Personal information
- Nicknames: Quick The Fighting Cowboy
- Born: James Theodore Tillis July 5, 1957 (age 69) Tulsa, Oklahoma, U.S.
- Height: 6 ft 1 in (1.85 m)
- Weight: Heavyweight
- Website: jamesquicktillis.com

Boxing career
- Reach: 80 in (203 cm)
- Stance: Orthodox

Boxing record
- Total fights: 65
- Wins: 42
- Win by KO: 31
- Losses: 22
- Draws: 1
- No contests: 1

= James Tillis =

American boxer

James Tillis (born July 5, 1957) is an American former professional boxer and actor. Known as "Quick", he was famous for his remarkable fast hand speed for a man of his size and build. A natural southpaw, Tillis changed to orthodox midway in his amateur career. His left remained the stronger hand and for that reason, he had a powerful jab and left hook, together with the ability to switch stances while fighting. Tillis challenged for the WBA world heavyweight title in 1981, but was defeated in a fifteen-round unanimous decision fight against Mike Weaver. Tillis was the first man to go the distance with Mike Tyson in 1986, breaking his knockout-streak and giving him a close fight, nearly a draw, with two of three judges scoring the fight 6-to-4. (in the words of Hall of Fame's Gil Clancy, Tillis was "one punch" away from victory.) He holds notable wins over Ron Stander by TKO in the 7th round in 1980, and the hard punching Earnie Shavers by ten-round decision in 1982.

==Early years==
A native of Tulsa, Oklahoma, he was the firstborn son of James Tillis and wife Rose. Tillis attended Mclain High School and grew up in a very religious southern family, with an alcoholic father and a deeply religious mother. His mother would later join First Baptist Mohawk Church under the leadership of Pastor Clint Simmons. He dreamed about being a professional prize fighter and was given the nickname "Quick" by his first cousin Keith Reed.

==Amateur career==
"Quick" was influenced to begin training to become a boxer after he listened to the 1964 bout between Muhammad Ali and Sonny Liston on the radio. He enlisted the help of noted trainer Ed Duncan, by becoming involved in the sport at the O'Brien Park recreation center in north Tulsa. Tillis' amateur record of 92–8 led to his being considered for the United States Olympic team. Due to an illness, he was unable to compete in the Olympic trials.

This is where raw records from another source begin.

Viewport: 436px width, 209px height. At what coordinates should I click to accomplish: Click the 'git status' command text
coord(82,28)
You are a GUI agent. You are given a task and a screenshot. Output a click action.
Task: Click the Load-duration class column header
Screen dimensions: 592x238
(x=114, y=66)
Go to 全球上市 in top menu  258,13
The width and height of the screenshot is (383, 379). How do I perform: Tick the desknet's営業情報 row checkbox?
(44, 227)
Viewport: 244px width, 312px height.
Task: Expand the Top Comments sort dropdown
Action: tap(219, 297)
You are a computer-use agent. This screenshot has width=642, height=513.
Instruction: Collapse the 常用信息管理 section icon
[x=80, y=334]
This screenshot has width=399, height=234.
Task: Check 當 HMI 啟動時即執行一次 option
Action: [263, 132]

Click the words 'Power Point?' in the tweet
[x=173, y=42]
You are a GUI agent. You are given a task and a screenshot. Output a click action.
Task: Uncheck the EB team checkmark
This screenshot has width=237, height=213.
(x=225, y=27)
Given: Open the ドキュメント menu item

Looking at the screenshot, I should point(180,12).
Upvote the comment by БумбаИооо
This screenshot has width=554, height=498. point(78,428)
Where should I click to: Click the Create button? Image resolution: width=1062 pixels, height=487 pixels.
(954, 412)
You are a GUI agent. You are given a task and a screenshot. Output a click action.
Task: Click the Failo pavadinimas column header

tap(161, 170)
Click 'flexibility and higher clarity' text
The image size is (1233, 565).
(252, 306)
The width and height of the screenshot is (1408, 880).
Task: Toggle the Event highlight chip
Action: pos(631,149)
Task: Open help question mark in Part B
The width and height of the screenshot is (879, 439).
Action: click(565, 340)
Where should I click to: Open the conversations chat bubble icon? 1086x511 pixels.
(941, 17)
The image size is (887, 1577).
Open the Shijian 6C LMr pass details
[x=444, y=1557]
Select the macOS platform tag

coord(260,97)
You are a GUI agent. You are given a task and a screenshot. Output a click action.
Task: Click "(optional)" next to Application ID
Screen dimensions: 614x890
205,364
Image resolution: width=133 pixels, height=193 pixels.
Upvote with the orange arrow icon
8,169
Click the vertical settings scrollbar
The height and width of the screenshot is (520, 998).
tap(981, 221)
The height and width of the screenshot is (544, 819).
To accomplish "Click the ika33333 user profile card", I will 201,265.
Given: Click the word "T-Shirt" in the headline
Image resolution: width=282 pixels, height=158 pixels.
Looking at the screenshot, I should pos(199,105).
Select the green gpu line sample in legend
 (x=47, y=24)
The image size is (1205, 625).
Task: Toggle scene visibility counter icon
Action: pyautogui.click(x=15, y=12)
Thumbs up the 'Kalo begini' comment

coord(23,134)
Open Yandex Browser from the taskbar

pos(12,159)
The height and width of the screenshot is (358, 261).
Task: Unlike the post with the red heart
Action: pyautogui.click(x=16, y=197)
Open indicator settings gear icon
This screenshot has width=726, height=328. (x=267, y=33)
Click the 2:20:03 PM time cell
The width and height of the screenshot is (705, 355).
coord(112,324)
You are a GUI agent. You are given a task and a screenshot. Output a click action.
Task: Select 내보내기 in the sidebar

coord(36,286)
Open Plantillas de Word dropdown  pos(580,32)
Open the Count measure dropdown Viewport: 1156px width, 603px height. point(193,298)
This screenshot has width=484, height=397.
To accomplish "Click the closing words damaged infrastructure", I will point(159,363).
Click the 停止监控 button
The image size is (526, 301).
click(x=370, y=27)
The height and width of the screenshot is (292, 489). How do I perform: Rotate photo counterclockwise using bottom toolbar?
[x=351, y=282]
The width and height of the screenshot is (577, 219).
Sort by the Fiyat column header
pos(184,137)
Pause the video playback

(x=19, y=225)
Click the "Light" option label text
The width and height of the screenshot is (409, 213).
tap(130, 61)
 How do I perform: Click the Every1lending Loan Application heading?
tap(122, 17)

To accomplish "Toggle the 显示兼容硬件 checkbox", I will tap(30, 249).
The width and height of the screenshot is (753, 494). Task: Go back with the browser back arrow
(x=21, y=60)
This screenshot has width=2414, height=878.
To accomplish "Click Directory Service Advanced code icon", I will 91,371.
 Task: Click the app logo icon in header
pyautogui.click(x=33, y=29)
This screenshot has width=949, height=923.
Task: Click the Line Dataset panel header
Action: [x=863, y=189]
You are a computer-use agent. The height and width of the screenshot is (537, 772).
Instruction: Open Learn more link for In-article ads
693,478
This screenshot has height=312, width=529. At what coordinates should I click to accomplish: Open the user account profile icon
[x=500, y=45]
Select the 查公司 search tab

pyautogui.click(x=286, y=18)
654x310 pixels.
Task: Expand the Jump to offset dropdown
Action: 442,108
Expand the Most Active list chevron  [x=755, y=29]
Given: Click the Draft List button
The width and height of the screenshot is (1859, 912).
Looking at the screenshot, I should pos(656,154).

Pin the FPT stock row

However, his impressive amateur career included three state Golden Gloves and four state AAU titles. He lost to future pro opponent Greg Page at the 1976 National Golden Gloves, and to Charles Singleton at the 1978 National Golden Gloves in Albuquerque, New Mexico. At the 1977 USA–USSR Duals in Milwaukee, Wisconsin, he lost on points to the Soviet light heavyweight David Kvachadze. He also managed to beat future pro contender Renaldo Snipes, who he later turned pro with on the same card in 1978.

==Professional career==
Tillis began his professional boxing career in 1978, with a first-round knockout of Ron Stephany. He won his first 20 fights with 16 knockouts. One of his most impressive early victories was a seventh-round knockout of Ron Stander in 1980. Stander had once challenged Joe Frazier for the world title and was regarded as one of boxing's most durable fighters. Other notable wins included a knockout of the South American champion Domingo D'Elia, and a points win over the sometimes dangerous fringe contender Mike Koranicki. His co-managers were Beau Williford and Gary Bentley.

===Title fight===

In 1981, Tillis fought "Hercules" Mike Weaver for the WBA World Heavyweight title. After a strong start, Tillis tired. The fight would become famous for trainer Angelo Dundee imploring Tillis to do something, asking the fighter, "Do you want to be a bum all your life?" Ultimately, Tillis lost a close points decision.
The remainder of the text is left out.